How I Infiltrated a Fortune 500 Company with Social Engineering
Getting into the company proved surprisingly easy during a contest. Find out how to make your company better prepared for real-world attacks.
I infiltrated a Fortune 500 company with social engineering techniques (with authorization). Want to know how?
Here's the background: This fall during a security exercise at DerbyCon VII, I won the Social Engineering Capture the Flag (SECTF) contest, in which we all utilized social engineering techniques to collect information that could be used to compromise a company. It was a challenging competition against five top-notch competitors, and I am pleased to say I emerged victorious.
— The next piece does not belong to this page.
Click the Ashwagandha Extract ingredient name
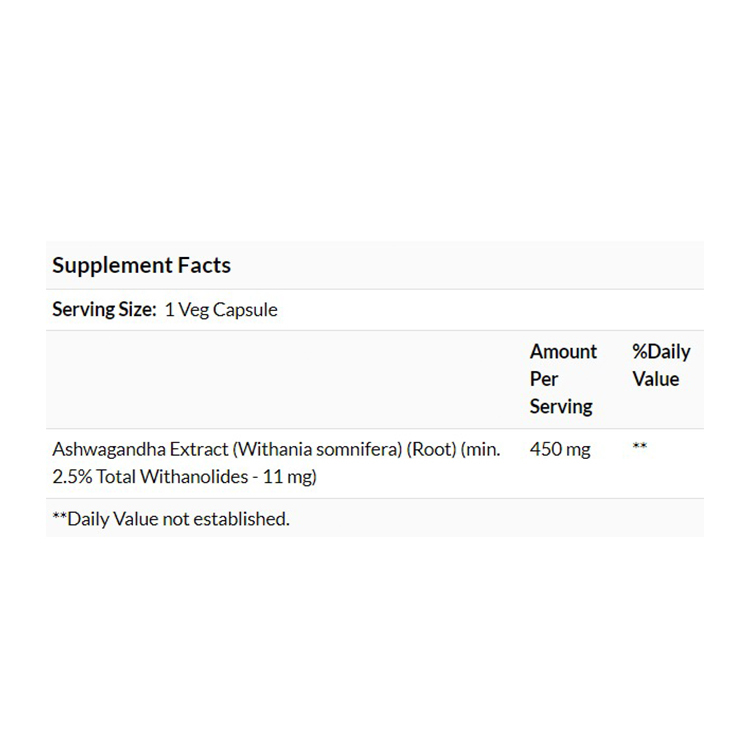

Before the convention, we were each assigned a Fortune 500 company in the Louisville, Kentucky, area and given three weeks to compile a report about them using open source intelligence, or OSINT, which is a means of collecting information from public sources such as search engines, company websites, and social media. At DerbyCon, we made live phone calls from a soundproof box in front of an audience to collect more information. The informational "flags" captured in the report and phone calls were then scored. (A detailed report from Defcon 24 that contains all flags available to capture is available here.)
How I Did It
For the sake of the security of my target company, I will not mention it by name, because I will discuss tactics, techniques, and descriptions of the findings.
To begin, I searched for the company name on both LinkedIn and Facebook. This provided me names to associate with the company, which provided some flags.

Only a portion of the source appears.